La gente nella Rete
July 25th, 2003 di Serena Vinattieriin blogosfera, KM | Letture: 1801
Eloisa “la Pizia” Di Rocco , Mondo Blog - Storie vere di gente in rete, Hops Libri / Tecniche Nuove, pp. 176
€ 11,90
Vorrei iniziare dall’appendice, cercando delle definizioni.
Estratto da “Che Cosa è un blog” di Palomar .
- 02/11/02 L’inizio è semplice il resto dipende da voi.
Quale sistema migliore per raccontare che cos’è un blog se non quello scriverlo sotto forma di blog? Blog è la contrazione di web log, ovvero tenere traccia in rete, questa è l’unica definizione certa che si può offrire , il resto è contenuto.
- 04/11/02 Definire l’indefinibile
Un blog è un sito frequentemente aggiornato con una serie di interventi, ordinati dal più recente al più vecchio, da parte di un narratore, cioè colui che ha aperto il suo spazio. È prevalentemente scritto, può avere delle immagini tra il testo, ha molti collegamenti ad altri blog, a notizie, a siti. Rappresenta un ritorno importante dei contenuti in rete, ogni blog si caratterizza in base agli argomenti che il narratore sceglie.

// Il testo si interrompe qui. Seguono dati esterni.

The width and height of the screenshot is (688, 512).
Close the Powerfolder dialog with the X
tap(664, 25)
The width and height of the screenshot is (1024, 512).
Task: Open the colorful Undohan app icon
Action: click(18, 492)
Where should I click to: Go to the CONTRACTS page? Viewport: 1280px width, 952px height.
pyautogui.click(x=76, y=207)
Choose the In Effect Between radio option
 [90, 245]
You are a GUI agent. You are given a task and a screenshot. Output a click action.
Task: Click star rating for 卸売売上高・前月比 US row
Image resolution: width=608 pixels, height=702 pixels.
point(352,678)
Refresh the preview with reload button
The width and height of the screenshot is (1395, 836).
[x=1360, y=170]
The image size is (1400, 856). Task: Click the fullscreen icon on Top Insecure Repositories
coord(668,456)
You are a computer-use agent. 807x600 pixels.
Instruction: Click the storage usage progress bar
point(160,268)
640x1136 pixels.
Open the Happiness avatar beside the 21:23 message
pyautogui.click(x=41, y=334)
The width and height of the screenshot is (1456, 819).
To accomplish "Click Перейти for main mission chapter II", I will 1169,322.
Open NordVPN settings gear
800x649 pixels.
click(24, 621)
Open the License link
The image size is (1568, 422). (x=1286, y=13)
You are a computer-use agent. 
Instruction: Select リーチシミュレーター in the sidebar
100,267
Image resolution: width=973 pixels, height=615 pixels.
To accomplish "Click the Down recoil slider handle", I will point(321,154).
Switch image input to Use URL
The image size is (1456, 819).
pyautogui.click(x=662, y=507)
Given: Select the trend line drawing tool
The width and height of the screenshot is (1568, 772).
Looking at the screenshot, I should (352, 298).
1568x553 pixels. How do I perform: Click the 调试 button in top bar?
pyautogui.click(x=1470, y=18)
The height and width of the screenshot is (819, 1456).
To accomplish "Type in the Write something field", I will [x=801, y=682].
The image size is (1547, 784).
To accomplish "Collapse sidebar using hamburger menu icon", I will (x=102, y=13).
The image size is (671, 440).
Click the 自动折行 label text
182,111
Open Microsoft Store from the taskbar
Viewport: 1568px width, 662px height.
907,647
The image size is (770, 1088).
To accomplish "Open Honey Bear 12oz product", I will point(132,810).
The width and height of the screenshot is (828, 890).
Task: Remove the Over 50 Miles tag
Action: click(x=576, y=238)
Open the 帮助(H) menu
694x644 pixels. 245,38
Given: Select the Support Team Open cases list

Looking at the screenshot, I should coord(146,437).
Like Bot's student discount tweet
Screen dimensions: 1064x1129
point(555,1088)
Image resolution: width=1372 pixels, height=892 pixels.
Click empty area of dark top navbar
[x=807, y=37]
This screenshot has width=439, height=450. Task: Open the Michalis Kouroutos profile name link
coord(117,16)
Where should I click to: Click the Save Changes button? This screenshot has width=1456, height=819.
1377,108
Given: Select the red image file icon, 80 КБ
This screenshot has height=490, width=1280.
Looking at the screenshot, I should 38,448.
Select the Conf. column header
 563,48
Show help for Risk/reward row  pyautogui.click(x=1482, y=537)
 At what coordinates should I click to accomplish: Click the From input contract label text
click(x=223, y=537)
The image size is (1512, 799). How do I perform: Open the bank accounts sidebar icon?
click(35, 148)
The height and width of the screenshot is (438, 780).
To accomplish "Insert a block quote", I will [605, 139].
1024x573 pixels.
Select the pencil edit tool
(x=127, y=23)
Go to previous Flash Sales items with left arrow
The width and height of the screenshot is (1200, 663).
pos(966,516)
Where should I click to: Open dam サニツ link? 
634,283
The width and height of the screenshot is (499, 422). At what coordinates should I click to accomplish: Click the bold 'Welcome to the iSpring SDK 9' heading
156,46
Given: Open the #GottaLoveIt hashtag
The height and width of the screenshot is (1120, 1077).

Estratto da “Blog” di Simone Righini .
Dietro a un blog c’è la vita delle persone. È questo che interessa a tutti.
Abbiamo inventato un modo nuovo di raccontarci, di perdere e regalare tempo, con una piccola aggiunta rispetto ai media tradizionali.
Con i blog ti capita anche di parlare da solo, parlare con te stesso, scrivere, e rileggere quello che hai scritto. Diventa un muro portante dello stesso blog la consapevolezza dello scrittore.
Estratto da “Il fascino dell’incompiuto” di Roberto Rilletti.
Il blog potrebbe essere paragonato a una telenovela, una di quelle americane al cui sviluppo e alla cui creazione il pubblico è partecipe o crede di esserlo.
Dunque il blog. Che cos’è?
Una bacheca visibile a tutti dove esternare i fatti della vita quotidiana che accadono a te come ad un altro numero infinito di persone. Ma allora è soltanto per vanità che le persone si svelano in rete? Mi sento ganzo, divertente e decido di scrivere di me, cosa leggo, cosa ascolto e cosa faccio nelle mie giornate. Il blog è questo, ma è anche qualcos’altro.
Se prima c’era, e per molti c’è ancora, la pausa caffè o/e la pausa sigaretta, ora puoi rilassarti dal lavoro per dieci minuti, che persino la legge ti concede, a leggere della vita altrui. E’ telefonare all’amico senza usare il telefono: sarà il tuo amico a dirti cosa sta facendo o pensando e tu potrai semplicemente decidere di leggerlo oppure no.
Navigando tra i blog, ritrovati nel libro, ho scoperto che i bloggers hanno creato un “condominio”. Chi apre un blog diviene il pubblico di un altro blog, ognuno di loro sceglie dei link ad altri blog e li legge regolarmente. Quando ti accorgi di quanti bloggers popolano la rete scegli quelli che preferisci leggere e crei una tua selezione, ti senti curioso, divertito e un po’ impiccione.
Poi Eloisa mi ha scaricato da questo pensiero. “Io non credo che leggere un blog sia spiare da una finestra la vita del vicino. Gli affezionati dei blog sono voyeur tanto quanto lo sono i lettori di romanzi e riviste.”
E c’è ancora qualcos’altro. I momenti in cui ci sentiamo logorroici, confusi o in un’unica parola soli. Il blog allora diviene un modo per mettersi alla prova e per cercare di sentirsi meglio.
Nel libro di la Pizia troverete tutte le risposte, tecniche e meno tecniche, su che cosa sia un blog. E troverete la sua storia, la narrazione del suo incontro con gli altri bloggers divenuti coprotagonisti di mondo blog e il deisderio profondo di scrivere, dare forma ai propri pensieri.
Ecco una delle definizioni di blog data da Eloisa. “Io, quindi, non vedo il mio blog come un diario, ma come qualcosa di simile al Dolce Forno Harbert molto in voga negli anni ‘80.
Un posto dove trasformo i fatti caotici o banali della mia vita reale in una forma che mi piace di più. Come un disegno, un vaso di porcellana, una fotografia, io fermo delle cose e le metto in cornice, per riguardarle quando voglio. Quando riesce bene può capitare che chi legge ci trovi qualcosa di sè.”